- _RECORDS FOR THE EXERCISE_:

:::::

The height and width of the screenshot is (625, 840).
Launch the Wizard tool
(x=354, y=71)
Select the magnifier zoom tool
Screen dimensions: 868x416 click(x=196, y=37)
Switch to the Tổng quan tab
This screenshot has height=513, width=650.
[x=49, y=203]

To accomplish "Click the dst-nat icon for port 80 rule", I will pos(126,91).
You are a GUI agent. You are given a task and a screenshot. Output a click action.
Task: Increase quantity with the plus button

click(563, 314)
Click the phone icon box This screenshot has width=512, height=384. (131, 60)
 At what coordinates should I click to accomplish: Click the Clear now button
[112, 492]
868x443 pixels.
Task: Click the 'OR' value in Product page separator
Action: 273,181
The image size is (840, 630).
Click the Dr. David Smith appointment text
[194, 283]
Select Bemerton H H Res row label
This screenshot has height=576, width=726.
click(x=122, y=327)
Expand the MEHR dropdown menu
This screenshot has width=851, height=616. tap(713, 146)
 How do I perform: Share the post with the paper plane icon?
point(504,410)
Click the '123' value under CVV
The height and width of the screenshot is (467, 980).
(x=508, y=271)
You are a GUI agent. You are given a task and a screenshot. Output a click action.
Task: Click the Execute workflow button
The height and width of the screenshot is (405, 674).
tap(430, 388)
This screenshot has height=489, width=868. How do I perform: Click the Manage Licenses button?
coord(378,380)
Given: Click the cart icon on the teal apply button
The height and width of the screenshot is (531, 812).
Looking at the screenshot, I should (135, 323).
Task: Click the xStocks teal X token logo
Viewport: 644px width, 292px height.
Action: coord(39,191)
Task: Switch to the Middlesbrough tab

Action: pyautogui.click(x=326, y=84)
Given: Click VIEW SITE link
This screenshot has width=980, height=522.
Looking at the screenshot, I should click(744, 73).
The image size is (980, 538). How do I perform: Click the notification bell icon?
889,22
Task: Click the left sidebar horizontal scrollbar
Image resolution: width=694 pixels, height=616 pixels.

:::::

- _ABOUT THIS TASK_:
Reproduce every record, making sure each one stays exactly the same.

- _WRITTEN RESPONSE_:
The height and width of the screenshot is (625, 840).
Launch the Wizard tool
(x=354, y=71)
Select the magnifier zoom tool
Screen dimensions: 868x416 click(x=196, y=37)
Switch to the Tổng quan tab
This screenshot has height=513, width=650.
[x=49, y=203]

To accomplish "Click the dst-nat icon for port 80 rule", I will pos(126,91).
You are a GUI agent. You are given a task and a screenshot. Output a click action.
Task: Increase quantity with the plus button

click(563, 314)
Click the phone icon box This screenshot has width=512, height=384. (131, 60)
 At what coordinates should I click to accomplish: Click the Clear now button
[112, 492]
868x443 pixels.
Task: Click the 'OR' value in Product page separator
Action: 273,181
The image size is (840, 630).
Click the Dr. David Smith appointment text
[194, 283]
Select Bemerton H H Res row label
This screenshot has height=576, width=726.
click(x=122, y=327)
Expand the MEHR dropdown menu
This screenshot has width=851, height=616. tap(713, 146)
 How do I perform: Share the post with the paper plane icon?
point(504,410)
Click the '123' value under CVV
The height and width of the screenshot is (467, 980).
(x=508, y=271)
You are a GUI agent. You are given a task and a screenshot. Output a click action.
Task: Click the Execute workflow button
The height and width of the screenshot is (405, 674).
tap(430, 388)
This screenshot has height=489, width=868. How do I perform: Click the Manage Licenses button?
coord(378,380)
Given: Click the cart icon on the teal apply button
The height and width of the screenshot is (531, 812).
Looking at the screenshot, I should (135, 323).
Task: Click the xStocks teal X token logo
Viewport: 644px width, 292px height.
Action: coord(39,191)
Task: Switch to the Middlesbrough tab

Action: pyautogui.click(x=326, y=84)
Given: Click VIEW SITE link
This screenshot has width=980, height=522.
Looking at the screenshot, I should click(744, 73).
The image size is (980, 538). How do I perform: Click the notification bell icon?
889,22
Task: Click the left sidebar horizontal scrollbar
Image resolution: width=694 pixels, height=616 pixels.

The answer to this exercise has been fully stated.